Dr Singh used the word ‘pragmatic’ and not the word ‘empirical’. The former is the right word in the right word in the prevailing circumstances. According to the Oxford dictionary the word ‘pragmatic’ means ‘Treating the facts of history in their connection with each other as cause and effect, with reference to their practical lessons’. I am not being pedantic. In diplomacy, nuances and subtleties are of vital importance.
He also injected the economic dimension. “I also envisage a situation where the two parts of Jammu and Kashmir can, with the active encouragement of the governments of India and Pakistan, work out cooperative, consultative mechanisms so as the maximise the gains of cooperation in solving problems of social and economic development of the region”.
“India and Pakistan must work together to open up new opportunities of economic cooperation, not only with South Asia, but also with West Asia and Central Asia. Cities like Lahore and Amritsar should once again become throbbing international centres serving the entire region”.
Now, I come to the path-breaking portion of Dr Singh’s speech: his proposal of a treaty of peace, security and friendship.
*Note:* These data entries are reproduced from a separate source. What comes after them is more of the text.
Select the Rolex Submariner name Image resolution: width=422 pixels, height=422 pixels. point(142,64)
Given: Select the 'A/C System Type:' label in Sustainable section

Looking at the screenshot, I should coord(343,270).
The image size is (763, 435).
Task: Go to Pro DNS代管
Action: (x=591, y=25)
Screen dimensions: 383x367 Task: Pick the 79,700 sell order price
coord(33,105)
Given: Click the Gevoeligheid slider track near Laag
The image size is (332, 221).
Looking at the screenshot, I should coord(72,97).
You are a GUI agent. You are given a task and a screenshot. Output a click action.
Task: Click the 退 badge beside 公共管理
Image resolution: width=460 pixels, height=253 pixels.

Treaties of peace and friendship have been bandied about in the past. So also ‘No war’ pacts. Nothing concrete came out of these efforts. We were confusing hopes with facts.
Now the wheel of fate has turned. We are both nuclear powers. Security is indispensable. Here Dr Singh took a big leap forward at Amritsar.
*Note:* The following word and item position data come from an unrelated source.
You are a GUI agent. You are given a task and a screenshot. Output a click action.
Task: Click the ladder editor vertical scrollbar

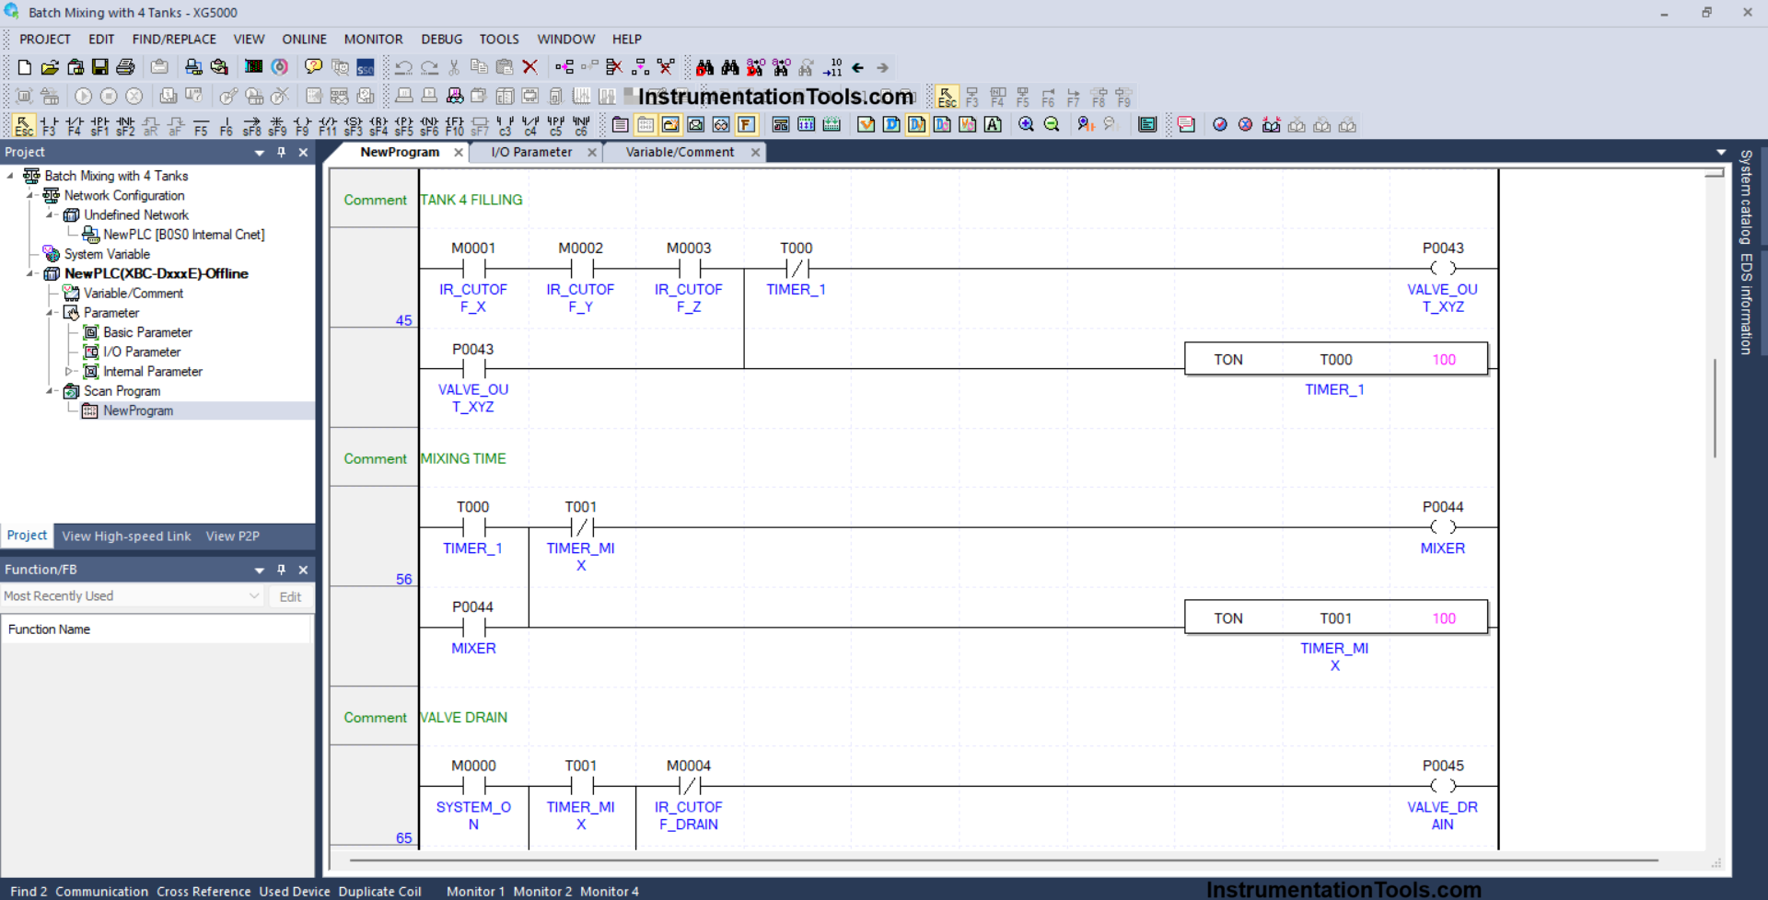(x=1714, y=410)
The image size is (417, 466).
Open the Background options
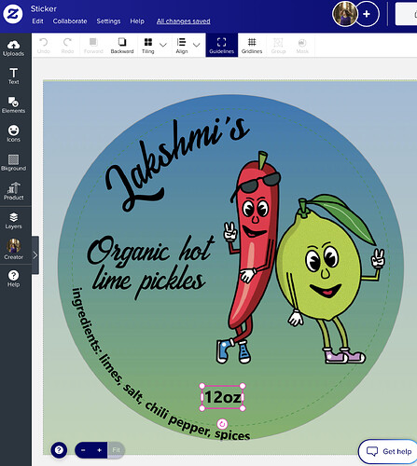13,163
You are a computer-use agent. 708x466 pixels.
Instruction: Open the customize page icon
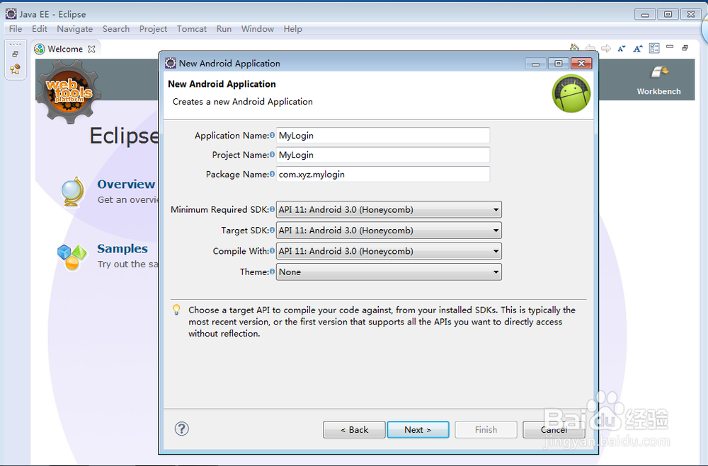653,47
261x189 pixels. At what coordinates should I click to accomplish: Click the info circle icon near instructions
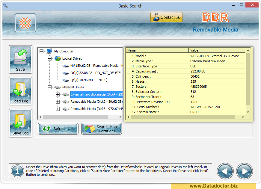coord(17,171)
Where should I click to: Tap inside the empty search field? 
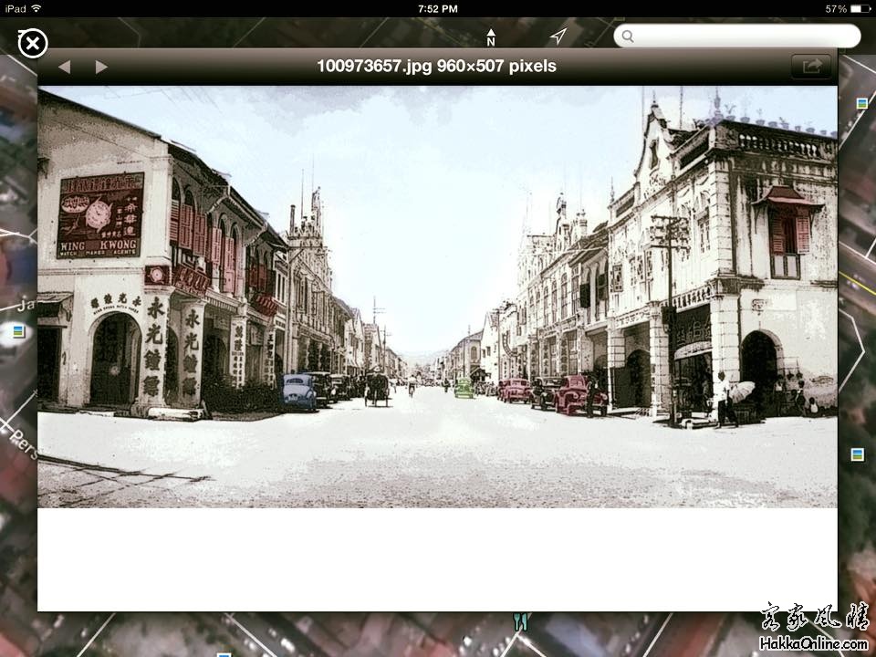[744, 37]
It would be in the fitness of things if all our political parties and opinion-makers supported Dr Singh’s initiative. They should. It they don’t, we will be stuck with the 1994 resolution passed by Parliament. On that basis there can be no worthwhile negotiations.
It would be presumptuous on my part to advise President Musharraf. I can only do some thinking aloud. The President of Pakistan wields enormous authority and influence over the army and the ISI. He can change their mindset. Eventually he decides. Under the leadership of my friend Khurshid Kasuri, the Pakistan foreign office can play a very positive role. About the qualities and calibre of Pakistani dipolmats we should have no doubts. They are an outstanding lot. It is no mean achievement to have kept Kashmir on the international agenda for 59 years. It ever the two countries achieve common foreign policy objectives, a combined Indo-Pak diplomatic team would be hard to beat.
Do we have solutions for devilishly complex and intractable problems? South Africa provides hope. Let me end by quoting from Mr. Nelson Mandelas autobiography, Long walk to Freedom: “On February 2, 1990 F.W. de Klerk stood before Parliament to make the traditional opening speech and did something no other South African head of state had ever done. He truly began to dismantle the apartheid system and lay the ground for a democratic South Africa… It was a breathtaking moment, for in one sweeping action he virtually normalised the situation in South Africa. Our world had changed overnight.”
So much is at stake today for both India and Pakistan. But perhaps, the best is yet to be.